Picture by Nadir Bouhmouch. Some rights reserved.Over the past several years, the people of Jemna, a region in southern Tunisia famous for its excellent quality dates called Deglet Nour (the dates of light), have been engaged in an important and inspiring struggle around land rights.
It took around a century for this oasis community to score a victory, albeit precarious for now, through occupying and working their long-confiscated land in an astonishing experience of self-management and voluntarism that emphasised the centrality of the peasant question and the right to land and other natural resources such as water in revolutionary times.
Jemna is a challenge and a threat to the power of the neoliberal and counter-revolutionary elite and it represents resistance and an alternative to the kinds of neo-colonial, dispossessing and environmentally damaging forms of managing and exploiting the land.

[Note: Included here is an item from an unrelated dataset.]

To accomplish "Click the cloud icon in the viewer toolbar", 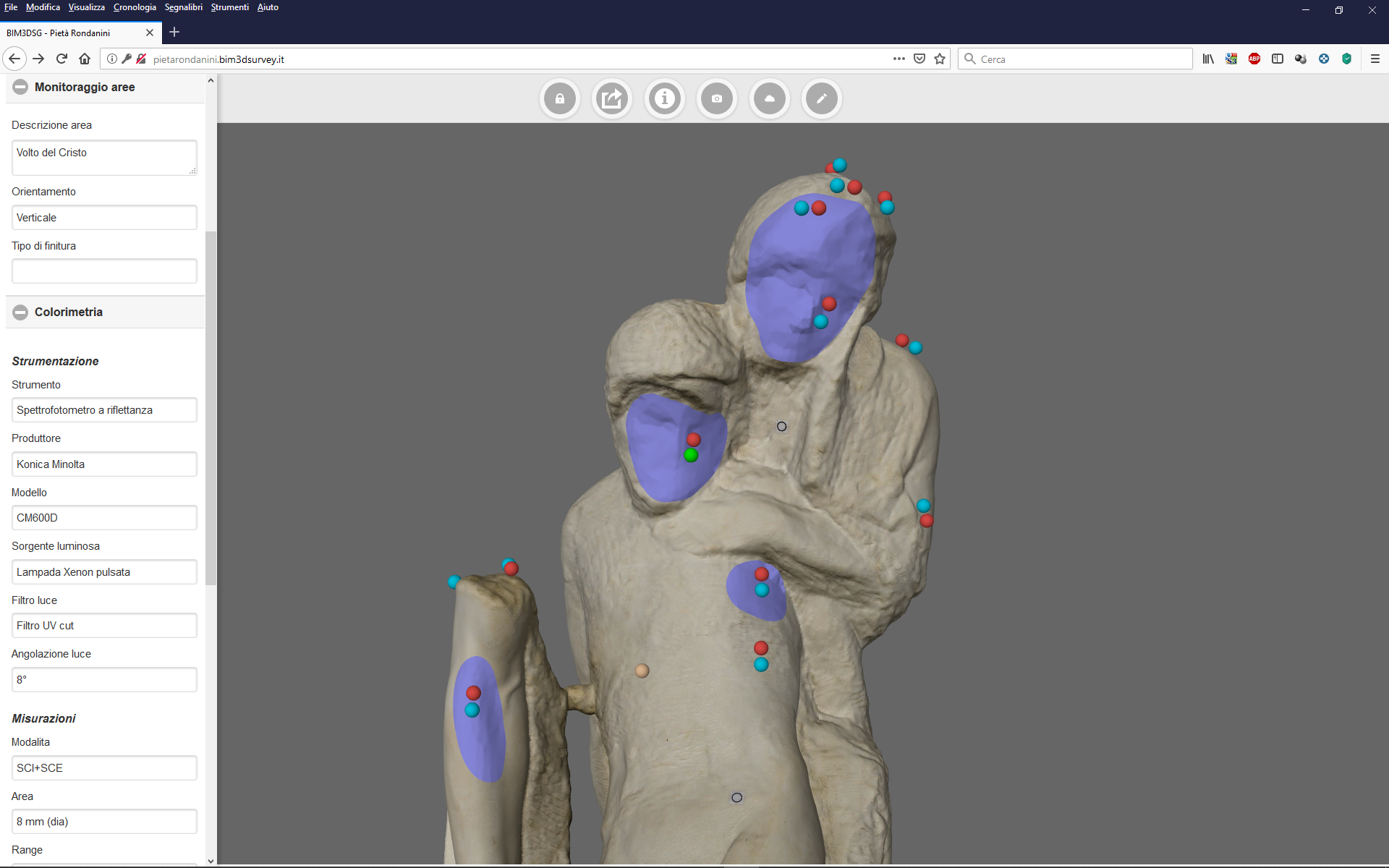I will [770, 98].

Despite its limitations, contradictions and the challenges it is facing, the experience of Jemna remains a glimmer of hope in a context of counter-revolution, the deepening of neoliberal/neo-colonial policies and the reinforcing of the free-market orthodoxy.
It has been a revolutionary outburst and a significant moment in the history of peasant struggles in Tunisia and the region as a whole. Lessons need to be learnt from this amazing experience, one of them is that sovereignty over land, food and natural resources is an inalienable right; and land is first of all for those who till it!